A vida ativa e a possibilidade de mais autonomia fizeram Patrícia pensar em quem está na espera na fila de trasplante esperando um doador compatível ou em quem já realizou a cirurgia e agora mantém incertezas sobre como é viver com um órgão transplantado.

Por isso, Patrícia criou a ONG Soudoador em 2016, que luta pela conscientização da doação de órgãos e reúne histórias de pessoas que passaram e esperam pelo transplante.

Apesar do Brasil ainda ser uma referência internacional no procedimento, 45% dos casos em que a doação não é concretizada se dá pela recusa da família em doar, segundo os últimos dados da Associação Brasileira de Transplante de Órgãos — um aumento de 3% em relação ao ano anterior.

Hoje, 369 pessoas esperam por um coração, assim como Patrícia.

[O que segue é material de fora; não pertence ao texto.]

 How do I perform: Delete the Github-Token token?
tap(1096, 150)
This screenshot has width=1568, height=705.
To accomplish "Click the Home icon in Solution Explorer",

No geral, 56.453 pessoas que aguardam por algum tipo de órgão, de acordo com o último RBT (Registro Brasileiro de Transplantes).

Fazendo virar lei por alguém que não teve tempo a esperar

Em abril de 2019, Tatiane Penhalosa, que assim como Patrícia esperava por um transplante de coração, morreu. Em dois anos na fila, o órgão nunca chegou. No mesmo ano, 218 pessoas morreram esperando por um coração enquanto mais de 5.400 famílias disseram não à doação de órgãos.

Tatiane era amiga pessoal de Patrícia, que transformou a perda em força para ajudar outras pessoas, criando a Lei Tatiane (PL 2839/2019), com o objetivo de levar o assunto da doação e transplante de órgãos e tecidos nas escolas e faculdades do país.

"Desenvolvemos nos últimos anos, junto a pedagogos, um material didático sobre doação e transplante de órgãos e tecidos inédito e autoral, que será disponibilizado gratuitamente para as escolas e faculdades de todo Brasil".

O projeto de lei agora aguarda aprovação no Senado.

'Me mostrou que não era meu fim'

O engenheiro de produção Luis Pereira,49, atleta praticante de diversos esportes desde a infância, se tornou amigo de Patrícia no ápice na pandemia de covid-19, mesmo momento em que descobriu que teria que passar por um transplante de coração e um de medula óssea, e pensei que não seria possível continuar suas atividades físicas.

Luis Pereira correu junto com Patrícia na Olimpíada Dos Transplantados e viu nela uma inspiração. - Créditos: Arquivo pessoal/Patrícia Fonseca  - Créditos: Arquivo pessoal/Patrícia Fonseca
Luis Pereira correu junto com Patrícia na Olimpíada Dos Transplantados e viu nela uma inspiração.
Imagem: Créditos: Arquivo pessoal/Patrícia Fonseca

Pereira entrou em contato com Patrícia, tirou dúvidas e disse a ela que se sobrevivesse ao transplante queria correr com ela no WTG da Austrália em 2023.

"Ela me prometeu que correríamos. Isso mudou completamente a minha atitude durante a espera pelo coração. Corremos juntos, e o fato de ela ter aparecido na minha vida me mostrou que aquilo não era meu fim, que se eu me esforçasse eu não somente sobreviveria, mas venceria", diz Pereira.